No contexto aos quais os mitos do candomblé se inserem compreendem um mundo muito mais amplo do que apenas o âmbito religioso. Ele constrói uma filosofia de vida, onde o homem busca uma interação consigo mesmo, com o meio, com a natureza, sua origem e identidade étnica, sem, no entanto comprometer sua integração com os diferentes segmentos sociais que o rodeiam. Embora essa mudança na concepção religiosa de novos adeptos sempre acontecerem de forma sistemática, nessa comunidade com forma de viver peculiar, a religião afro-brasileira não provoca alienação ou fanatismo, pois os valores que são construídos são valores de relações interpessoais que acontecem de forma involuntária no meio social, as coisas se explicam e acontecem por repetição do mito, para o Candomblé tudo o que acontece já aconteceu em algum momento e se explica em um determinado mito, independente do contexto que ele aconteça ou da religião dos envolvidos.

CONSIDERAÇÕES FINAIS

A mitologia serve como alicerce para a formação da identidade étnica dos afro-brasileiros. Os mitos, a partir do momento que englobam situações cotidianas de relação interpessoais, servem como meio de inclusão social, pois, o individuo vê o outro como parte natural nas diversas situações do dia a dia.

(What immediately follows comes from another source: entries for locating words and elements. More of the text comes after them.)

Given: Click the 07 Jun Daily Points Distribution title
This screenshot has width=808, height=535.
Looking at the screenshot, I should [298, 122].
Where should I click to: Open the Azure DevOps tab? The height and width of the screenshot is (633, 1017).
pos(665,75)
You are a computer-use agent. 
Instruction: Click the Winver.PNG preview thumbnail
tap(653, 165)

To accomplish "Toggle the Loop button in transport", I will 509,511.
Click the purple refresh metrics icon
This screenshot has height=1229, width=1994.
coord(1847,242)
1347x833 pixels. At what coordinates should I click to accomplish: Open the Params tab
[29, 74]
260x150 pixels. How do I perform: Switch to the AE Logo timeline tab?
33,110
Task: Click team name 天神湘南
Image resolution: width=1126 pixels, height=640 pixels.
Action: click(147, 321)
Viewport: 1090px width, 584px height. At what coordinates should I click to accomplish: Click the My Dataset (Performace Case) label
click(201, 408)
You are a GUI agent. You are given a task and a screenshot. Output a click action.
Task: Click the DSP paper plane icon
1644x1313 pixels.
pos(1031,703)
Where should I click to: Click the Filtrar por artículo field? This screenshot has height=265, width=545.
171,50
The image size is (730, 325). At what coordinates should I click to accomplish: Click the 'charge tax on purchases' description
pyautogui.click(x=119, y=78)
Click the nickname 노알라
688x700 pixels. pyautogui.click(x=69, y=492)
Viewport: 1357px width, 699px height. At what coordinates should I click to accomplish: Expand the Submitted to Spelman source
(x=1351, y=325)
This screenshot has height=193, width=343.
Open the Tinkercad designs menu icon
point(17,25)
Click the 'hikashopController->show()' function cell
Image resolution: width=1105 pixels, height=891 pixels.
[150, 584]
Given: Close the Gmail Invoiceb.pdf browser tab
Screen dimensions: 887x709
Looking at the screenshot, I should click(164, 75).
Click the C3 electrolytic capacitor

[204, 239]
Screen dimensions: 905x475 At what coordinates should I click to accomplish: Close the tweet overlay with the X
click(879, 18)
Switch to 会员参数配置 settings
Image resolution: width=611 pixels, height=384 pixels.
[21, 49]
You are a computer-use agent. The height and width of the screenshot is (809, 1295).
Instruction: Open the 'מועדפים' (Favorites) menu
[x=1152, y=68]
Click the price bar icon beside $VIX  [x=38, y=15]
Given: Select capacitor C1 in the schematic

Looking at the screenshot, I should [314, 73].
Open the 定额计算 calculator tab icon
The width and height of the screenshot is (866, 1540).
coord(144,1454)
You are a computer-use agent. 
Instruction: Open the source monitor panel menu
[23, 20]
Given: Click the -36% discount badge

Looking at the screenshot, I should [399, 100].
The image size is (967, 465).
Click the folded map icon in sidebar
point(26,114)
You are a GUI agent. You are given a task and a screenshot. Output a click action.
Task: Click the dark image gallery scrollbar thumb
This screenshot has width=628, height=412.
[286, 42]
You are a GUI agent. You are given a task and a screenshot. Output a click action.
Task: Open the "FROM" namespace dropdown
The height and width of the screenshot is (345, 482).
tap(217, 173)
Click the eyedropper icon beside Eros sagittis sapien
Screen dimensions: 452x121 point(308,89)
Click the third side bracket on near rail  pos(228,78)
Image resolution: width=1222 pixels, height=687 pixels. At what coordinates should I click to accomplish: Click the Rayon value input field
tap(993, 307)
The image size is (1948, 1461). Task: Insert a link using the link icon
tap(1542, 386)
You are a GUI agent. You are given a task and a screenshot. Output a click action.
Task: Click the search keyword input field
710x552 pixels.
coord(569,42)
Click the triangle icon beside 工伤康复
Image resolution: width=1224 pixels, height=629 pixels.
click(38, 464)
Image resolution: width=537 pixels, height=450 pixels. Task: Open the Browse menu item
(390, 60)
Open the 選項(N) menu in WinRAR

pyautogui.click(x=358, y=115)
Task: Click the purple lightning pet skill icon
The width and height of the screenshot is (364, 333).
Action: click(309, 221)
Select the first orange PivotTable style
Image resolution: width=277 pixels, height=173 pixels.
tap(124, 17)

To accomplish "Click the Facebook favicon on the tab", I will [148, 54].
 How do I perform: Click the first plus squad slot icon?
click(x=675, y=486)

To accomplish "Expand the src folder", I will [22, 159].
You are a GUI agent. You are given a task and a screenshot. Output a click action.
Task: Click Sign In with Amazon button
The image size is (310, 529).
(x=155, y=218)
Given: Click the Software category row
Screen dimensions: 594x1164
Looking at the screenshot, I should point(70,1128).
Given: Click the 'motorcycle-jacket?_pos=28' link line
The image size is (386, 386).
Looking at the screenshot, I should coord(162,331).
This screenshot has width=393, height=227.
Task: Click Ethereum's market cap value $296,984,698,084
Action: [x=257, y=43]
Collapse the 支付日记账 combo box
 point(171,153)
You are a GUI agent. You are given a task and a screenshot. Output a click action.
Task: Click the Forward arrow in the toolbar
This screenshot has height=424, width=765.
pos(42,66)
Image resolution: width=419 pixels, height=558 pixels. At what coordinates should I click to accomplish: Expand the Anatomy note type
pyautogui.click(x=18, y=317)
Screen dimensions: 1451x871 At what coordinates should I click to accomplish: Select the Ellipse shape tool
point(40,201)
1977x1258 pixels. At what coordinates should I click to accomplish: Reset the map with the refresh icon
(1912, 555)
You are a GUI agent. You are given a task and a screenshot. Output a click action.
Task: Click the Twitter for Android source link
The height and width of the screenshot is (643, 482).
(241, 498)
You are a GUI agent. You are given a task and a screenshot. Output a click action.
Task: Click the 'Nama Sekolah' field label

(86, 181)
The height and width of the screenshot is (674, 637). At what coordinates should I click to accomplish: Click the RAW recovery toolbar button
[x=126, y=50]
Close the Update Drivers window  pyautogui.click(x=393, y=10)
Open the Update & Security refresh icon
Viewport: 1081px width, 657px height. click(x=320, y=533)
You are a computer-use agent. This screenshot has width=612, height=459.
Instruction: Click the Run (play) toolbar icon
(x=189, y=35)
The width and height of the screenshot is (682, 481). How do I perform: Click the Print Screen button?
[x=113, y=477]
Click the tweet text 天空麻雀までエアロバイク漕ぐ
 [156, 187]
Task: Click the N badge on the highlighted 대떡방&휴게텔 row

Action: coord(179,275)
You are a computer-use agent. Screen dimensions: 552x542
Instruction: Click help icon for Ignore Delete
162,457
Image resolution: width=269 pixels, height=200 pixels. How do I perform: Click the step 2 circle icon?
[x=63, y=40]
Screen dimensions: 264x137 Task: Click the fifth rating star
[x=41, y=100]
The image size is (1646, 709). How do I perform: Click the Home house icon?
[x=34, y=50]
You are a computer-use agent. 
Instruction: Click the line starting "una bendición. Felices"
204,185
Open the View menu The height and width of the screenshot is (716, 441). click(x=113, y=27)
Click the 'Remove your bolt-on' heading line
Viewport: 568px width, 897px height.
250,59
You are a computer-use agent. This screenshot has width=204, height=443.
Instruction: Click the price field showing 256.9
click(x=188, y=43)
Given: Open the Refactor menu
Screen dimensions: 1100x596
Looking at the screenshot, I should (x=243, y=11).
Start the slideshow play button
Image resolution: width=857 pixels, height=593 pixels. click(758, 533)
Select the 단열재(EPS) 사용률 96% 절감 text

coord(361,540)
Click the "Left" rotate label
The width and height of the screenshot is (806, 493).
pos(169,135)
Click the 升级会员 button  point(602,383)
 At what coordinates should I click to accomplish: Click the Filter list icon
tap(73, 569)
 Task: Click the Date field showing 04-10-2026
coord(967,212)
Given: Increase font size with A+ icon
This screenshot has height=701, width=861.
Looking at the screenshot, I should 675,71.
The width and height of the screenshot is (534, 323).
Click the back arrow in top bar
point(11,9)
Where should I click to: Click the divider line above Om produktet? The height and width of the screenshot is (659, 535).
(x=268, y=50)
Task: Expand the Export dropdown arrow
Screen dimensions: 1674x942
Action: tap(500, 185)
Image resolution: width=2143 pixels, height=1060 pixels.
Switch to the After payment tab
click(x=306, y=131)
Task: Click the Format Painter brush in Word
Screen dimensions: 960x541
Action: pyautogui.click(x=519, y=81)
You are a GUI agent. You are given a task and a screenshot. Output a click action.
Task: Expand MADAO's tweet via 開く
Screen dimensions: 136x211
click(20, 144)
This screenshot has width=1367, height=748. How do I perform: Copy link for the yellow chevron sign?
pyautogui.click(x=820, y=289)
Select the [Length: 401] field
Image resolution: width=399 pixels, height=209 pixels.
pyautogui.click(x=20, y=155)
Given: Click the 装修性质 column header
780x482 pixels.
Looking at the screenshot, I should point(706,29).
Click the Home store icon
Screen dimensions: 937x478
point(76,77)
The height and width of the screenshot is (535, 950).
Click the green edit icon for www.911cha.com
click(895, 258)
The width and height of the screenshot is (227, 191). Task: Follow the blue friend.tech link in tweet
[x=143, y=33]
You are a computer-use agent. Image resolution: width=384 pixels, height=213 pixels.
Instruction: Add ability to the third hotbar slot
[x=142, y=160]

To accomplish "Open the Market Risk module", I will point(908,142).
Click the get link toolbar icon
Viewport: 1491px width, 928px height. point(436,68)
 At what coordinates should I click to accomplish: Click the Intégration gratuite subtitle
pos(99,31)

O candomblé leva o individuo a incorporar valores africanos e procurar o resgate de suas raízes, favorecendo um modo próprio de se relacionar com o meio social, com o ambiente e com as diversas práticas artísticas que fazem parte da ritualística.

Cada mito é um elo, que responde diversas perguntas existenciais e explica a evolução das cerimônias, está entrelaçado com os demais mitos e formam um padrão complexo, onde o indivíduo encontra um ponto de identificação e conhecimento de si mesmo e do outro.

A arte das casas dos cultos africanos, quando conhecemos o mito, torna-se muito mais rica e complexa seja na dança, na indumentária, na culinária ou na música, cada situação e detalhe tem fundamentação no ritual. O que aos olhos leigos pode parecer uma atitude ou um objeto sem sentido ganha amplitude e simbologia quando explicado por essa teologia ímpar e articulada com a tradição afro-brasileira.

REFERÊNCIAS

BARROS, José Flavio de. O Banquete do Rei... Olubajé. Rio de Janeiro: Novo Milênio, 2002.

BENISTE, José. Orun aiye O Encontro dos Dois Mundos. Rio de Janeiro: Bertrand, 1997.

_____________. As Águas de Oxalá. Rio de Janeiro: Bertrand, 2000.

BRAGA, Júlio. Fuxico de Candomblé. Feira da Santana: UEFS 1988

OLIVEIRA, Altair B. Elegun Iniciação no Candomblé. Rio de Janeiro: Pallas, 1995.

SANTOS, Juana Elbein dos Santos. Os Nagô e a Morte. Petrópoles-RJ, 1975

VERGER, Pierre Fatumbi, CARYBÉ. Lendas Africanas dos Orixás. São Paulo: Currupio, 1987.

VOGEL, Arno; MELLO, Marco Antonio da Silva; BARROS, José Flavio Pessoa de. A Galinha D’angola- Iniciação e Identidade na Cultura Afro-brasileira. Rio de Janeiro: Pallas, 1993.